Veljko Pejović is an Associate Professor at the Faculty of Computer and Information Science (FRI), University of Ljubljana, Slovenia, where he also serves as Head of the Computer Communications Laboratory. His research focuses on mobile computing with special emphasis on resource efficiency in mobile and IoT environments. His educational background includes a PhD in Computer Science from the University of California, Santa Barbara (2012) and a dipl. ing (BS) from the University of Belgrade, Serbia (2006). Pejović's research interests center around mobile deep learning, approximate computing, and resource-efficient computing. His work explores how computation accuracy can be dynamically adapted based on contextual factors to optimize resource usage without significantly compromising user experience. He has made significant contributions to mobile sensing, machine learning on resource-constrained devices, and security in IoT environments. His recent publications reveal a strong trend toward making AI more efficient and accessible on mobile and edge devices, with particular focus on approximate computing techniques, federated learning frameworks, and context-aware adaptation of computational resources.
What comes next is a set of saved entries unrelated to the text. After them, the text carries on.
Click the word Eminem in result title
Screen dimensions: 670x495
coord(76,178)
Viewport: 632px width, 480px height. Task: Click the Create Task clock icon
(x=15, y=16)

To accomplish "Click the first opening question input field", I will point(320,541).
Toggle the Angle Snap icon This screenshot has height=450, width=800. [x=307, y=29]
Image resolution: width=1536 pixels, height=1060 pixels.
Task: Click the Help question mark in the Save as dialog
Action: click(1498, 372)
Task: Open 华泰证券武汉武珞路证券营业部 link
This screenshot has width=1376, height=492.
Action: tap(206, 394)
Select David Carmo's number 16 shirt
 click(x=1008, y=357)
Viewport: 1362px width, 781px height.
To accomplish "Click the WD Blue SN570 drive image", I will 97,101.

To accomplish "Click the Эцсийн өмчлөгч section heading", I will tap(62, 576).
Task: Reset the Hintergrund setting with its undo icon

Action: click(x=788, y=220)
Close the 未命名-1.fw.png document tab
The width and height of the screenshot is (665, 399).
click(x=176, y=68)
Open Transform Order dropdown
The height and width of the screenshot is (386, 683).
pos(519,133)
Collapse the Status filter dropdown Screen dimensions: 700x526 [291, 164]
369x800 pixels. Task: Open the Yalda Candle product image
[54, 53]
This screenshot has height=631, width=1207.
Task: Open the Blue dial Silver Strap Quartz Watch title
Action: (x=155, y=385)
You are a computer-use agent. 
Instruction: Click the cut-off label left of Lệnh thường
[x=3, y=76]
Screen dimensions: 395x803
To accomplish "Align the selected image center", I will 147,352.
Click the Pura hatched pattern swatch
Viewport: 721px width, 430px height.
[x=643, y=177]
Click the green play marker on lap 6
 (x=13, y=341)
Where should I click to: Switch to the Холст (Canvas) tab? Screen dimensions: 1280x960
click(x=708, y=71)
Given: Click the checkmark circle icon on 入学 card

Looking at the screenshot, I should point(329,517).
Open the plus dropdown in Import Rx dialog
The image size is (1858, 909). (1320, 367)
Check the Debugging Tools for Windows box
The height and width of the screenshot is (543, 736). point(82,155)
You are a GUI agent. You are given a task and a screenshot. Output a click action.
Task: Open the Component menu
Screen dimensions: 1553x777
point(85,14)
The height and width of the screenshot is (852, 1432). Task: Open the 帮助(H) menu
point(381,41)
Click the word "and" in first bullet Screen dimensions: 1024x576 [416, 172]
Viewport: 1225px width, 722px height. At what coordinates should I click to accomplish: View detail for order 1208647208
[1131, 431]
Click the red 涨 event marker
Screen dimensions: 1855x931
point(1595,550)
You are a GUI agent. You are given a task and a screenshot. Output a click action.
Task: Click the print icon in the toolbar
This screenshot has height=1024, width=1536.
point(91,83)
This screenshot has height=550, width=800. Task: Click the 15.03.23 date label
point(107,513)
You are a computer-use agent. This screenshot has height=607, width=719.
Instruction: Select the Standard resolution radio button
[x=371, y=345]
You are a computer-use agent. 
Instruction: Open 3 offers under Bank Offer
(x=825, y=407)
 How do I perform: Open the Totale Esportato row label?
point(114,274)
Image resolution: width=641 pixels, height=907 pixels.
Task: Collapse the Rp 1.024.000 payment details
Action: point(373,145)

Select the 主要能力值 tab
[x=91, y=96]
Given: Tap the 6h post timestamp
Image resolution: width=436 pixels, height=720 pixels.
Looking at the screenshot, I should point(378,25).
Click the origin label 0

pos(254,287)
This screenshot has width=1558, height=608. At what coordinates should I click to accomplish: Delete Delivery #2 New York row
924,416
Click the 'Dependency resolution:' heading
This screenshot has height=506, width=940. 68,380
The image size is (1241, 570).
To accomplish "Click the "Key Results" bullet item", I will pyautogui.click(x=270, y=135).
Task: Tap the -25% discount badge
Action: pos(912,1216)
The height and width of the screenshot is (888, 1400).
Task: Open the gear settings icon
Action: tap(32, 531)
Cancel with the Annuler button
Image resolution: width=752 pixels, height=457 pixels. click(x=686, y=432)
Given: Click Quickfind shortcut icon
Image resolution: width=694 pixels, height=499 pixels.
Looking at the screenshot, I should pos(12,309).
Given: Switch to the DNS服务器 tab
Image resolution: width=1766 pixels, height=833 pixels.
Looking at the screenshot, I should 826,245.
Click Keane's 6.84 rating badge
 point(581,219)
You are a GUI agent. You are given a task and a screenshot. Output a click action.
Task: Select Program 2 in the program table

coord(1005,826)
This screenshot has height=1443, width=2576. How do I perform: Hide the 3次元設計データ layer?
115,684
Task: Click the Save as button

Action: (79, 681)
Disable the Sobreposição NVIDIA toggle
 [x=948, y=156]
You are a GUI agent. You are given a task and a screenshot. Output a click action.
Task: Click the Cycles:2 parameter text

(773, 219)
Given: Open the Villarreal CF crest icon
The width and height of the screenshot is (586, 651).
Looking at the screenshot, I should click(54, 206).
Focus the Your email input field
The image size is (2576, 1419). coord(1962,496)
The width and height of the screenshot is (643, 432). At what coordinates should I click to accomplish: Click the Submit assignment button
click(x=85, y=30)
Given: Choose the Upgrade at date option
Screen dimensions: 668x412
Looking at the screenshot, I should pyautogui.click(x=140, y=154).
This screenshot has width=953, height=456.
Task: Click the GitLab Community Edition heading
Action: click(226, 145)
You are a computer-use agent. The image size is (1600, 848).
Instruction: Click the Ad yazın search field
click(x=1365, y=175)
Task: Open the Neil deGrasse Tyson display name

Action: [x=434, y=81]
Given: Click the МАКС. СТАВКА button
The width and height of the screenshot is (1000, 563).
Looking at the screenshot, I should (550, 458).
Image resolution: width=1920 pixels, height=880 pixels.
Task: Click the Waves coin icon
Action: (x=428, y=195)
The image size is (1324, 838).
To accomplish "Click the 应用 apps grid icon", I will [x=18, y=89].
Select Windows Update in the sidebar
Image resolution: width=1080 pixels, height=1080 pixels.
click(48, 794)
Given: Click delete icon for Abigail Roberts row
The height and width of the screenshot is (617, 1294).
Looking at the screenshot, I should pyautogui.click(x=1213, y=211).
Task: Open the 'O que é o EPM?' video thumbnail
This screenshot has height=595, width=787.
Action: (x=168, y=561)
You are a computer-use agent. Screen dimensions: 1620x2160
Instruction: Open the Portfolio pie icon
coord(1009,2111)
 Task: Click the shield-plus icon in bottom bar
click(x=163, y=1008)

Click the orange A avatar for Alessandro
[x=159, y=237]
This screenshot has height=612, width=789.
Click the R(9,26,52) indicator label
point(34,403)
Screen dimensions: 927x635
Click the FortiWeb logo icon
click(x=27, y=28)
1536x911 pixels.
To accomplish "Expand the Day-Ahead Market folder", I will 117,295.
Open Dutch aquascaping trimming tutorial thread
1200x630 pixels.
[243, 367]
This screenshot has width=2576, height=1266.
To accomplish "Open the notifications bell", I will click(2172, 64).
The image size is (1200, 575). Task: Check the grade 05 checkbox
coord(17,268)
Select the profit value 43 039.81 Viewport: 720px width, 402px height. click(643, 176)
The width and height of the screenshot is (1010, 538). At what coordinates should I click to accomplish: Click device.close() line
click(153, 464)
His research spans applications from precision agriculture using UAVs to behavioral authentication in IoT environments and mental health inference from mobile sensor data. Scientific Awards: 10-Year Impact Runner Up Award at ACM UbiComp for InterruptMe work Outstanding research achievement award for 2024 by the Faculty of Computer and Information Science Best Paper Nominee (top 4%) at UbiComp'14 for InterruptMe Pejović actively mentors PhD and master's students, with numerous theses resulting in workshop, conference, and journal publications. He serves as Associate Editor for ACM IMWUT and ACM JCSS, and has held organizational roles in major conferences including ACM UbiComp 2025. His research is supported by multiple significant projects including approXimation for adaptable diStributed artificial intelligence (ARIS), CODA, AgriAdapt, and CARMA. His laboratory, the Computer Communications Laboratory at FRI, focuses on developing practical systems and frameworks for resource-efficient mobile computing, with several open-source tools and datasets publicly available for the research community.